Our forced titration regimen, rigorous response criteria, and the good tolerability of sertraline may have favoured the higher sertraline doses.17 The rapid upward titration is not in line with the current recommendations for sertraline, however, which claim that patients should remain on the starting dose of 50 mg for 2-4 weeks before escalation of dose is considered.17
Clinical implications and conclusions
Our results suggest that the criticism towards doubtful quality of treatment of depression in general practice is not justified, at least for trained and motivated general practitioners. The effectiveness of simple psychological treatment and active drug over 24 weeks was comparable with treatment results reported by psychiatrists and clinical psychologists, and thus offers a good alternative to the more complicated cognitive behavioural therapies in the treatment of mild to moderate depression in primary care.2
With regard to the drug of choice for general practitioners in the treatment of depression, current guidelines suggest that all drugs have equal efficacy. Our results raise several important questions for future research. Though a sedative drug with a dual mechanism of action, such as mianserin, may facilitate faster remission in some patients,18 this advantage may be transient and not sustainable over a 6 month period. This surprising finding, and the observation of sex differences in remission rates, opposite to those reported in studies conducted in specialised psychiatric settings,13 emphasise the need for more studies in general practice not only comparing simple psychological treatments with drug treatments but also drugs with different mechanism of action over an appropriate period of time.

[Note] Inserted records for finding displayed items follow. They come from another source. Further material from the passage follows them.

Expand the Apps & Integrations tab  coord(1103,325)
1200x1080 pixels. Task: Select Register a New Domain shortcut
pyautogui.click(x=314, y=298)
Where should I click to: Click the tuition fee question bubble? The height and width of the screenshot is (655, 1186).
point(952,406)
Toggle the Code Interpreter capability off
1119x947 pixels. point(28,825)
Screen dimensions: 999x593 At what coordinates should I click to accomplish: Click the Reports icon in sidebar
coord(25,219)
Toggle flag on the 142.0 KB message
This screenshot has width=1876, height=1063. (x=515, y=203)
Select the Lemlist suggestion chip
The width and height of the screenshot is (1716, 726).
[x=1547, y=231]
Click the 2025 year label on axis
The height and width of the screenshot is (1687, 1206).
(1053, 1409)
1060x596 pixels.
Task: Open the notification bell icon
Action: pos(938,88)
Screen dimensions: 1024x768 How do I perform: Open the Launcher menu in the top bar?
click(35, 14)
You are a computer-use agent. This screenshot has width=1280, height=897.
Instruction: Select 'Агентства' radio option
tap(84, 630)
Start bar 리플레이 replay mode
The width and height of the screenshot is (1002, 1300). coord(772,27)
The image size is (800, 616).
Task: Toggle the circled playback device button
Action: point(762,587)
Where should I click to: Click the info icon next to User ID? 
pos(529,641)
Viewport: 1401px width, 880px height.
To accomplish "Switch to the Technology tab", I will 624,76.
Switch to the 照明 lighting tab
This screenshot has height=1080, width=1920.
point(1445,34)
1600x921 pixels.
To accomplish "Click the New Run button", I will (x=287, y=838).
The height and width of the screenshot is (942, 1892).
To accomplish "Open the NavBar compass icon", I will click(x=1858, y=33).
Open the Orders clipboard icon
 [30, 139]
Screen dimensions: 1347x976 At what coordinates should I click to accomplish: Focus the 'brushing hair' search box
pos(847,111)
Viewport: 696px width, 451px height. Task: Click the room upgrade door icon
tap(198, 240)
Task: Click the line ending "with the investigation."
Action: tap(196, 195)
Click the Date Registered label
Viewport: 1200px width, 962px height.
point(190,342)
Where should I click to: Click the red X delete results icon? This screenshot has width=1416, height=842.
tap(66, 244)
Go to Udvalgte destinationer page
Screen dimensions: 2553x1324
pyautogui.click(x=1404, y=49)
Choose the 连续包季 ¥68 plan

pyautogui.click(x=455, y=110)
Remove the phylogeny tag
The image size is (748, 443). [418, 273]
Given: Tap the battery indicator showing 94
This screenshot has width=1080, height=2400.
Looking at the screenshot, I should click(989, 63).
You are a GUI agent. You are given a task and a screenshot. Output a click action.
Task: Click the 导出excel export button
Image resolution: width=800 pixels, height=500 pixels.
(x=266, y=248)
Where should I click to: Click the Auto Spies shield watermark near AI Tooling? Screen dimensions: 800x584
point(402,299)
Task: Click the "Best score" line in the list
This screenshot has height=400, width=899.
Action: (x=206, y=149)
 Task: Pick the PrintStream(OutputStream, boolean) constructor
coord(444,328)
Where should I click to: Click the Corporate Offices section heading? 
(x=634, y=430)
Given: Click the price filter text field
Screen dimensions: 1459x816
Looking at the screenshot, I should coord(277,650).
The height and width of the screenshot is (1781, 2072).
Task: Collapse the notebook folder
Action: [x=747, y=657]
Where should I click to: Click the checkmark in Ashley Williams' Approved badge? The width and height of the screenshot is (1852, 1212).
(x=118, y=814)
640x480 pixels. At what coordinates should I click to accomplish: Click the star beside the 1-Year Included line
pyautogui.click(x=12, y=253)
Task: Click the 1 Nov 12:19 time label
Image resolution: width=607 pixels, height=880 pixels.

We thank all participating physicians and their patients, Pfizer Norway for sponsoring the study, and Trond Smedsrud for his continuous efforts to secure the safe progress and quality of the study.
Contributors: UFM initiated the study, designed the protocol and the hypotheses, designed and ran the educational meetings with the primary care physicians, was responsible for the interrater reliability training and data analyses, was the senior adviser for the psychiatrists and the primary care physicians, and had the main responsibility for analysing and interpretation the results and for writing the manuscript; he will act as guarantor for the paper. OHR participated in the discussion of the protocol and the hypotheses, took part in the educational training of the primary care physicians, provided tapes for the interrater reliability training, served as an advisor for a group of primary care physicians, and contributed to the data analyses, the interpretation of the results, and the writing of the paper. HPM participated in the discussion of the protocol and the hypotheses, served as the main adviser for primary care logistics, participated in data collection, and contributed to the data analyses, the interpretation of the results, and editing the paper. OB participated in the discussion of the protocol and the hypotheses, took part in the educational training of the primary care physicians, provided tapes for the interrater reliability training, served as an adviser for a group of primary care physicians, and contributed to the data analyses, the interpretation of the results, and the writing of the paper. ML helped design the statistical part of the study, had the main responsibility for pre-paring the database and conducting the statistical analyses, par-ticipated in the interpretation of the results, and contributed to editing the paper.
Competing interests UFM, OHR, HPM, and OB have been reimbursed by Organon (manufacturer of mianserin) and Pfizer (manufacturer of sertraline) for attending several conferences. UFM has been paid by Organon and Pfizer for running educational programmes and has received fees from both companies for consulting. Members of UFM's staff have received research funds from both Organon and Pfizer.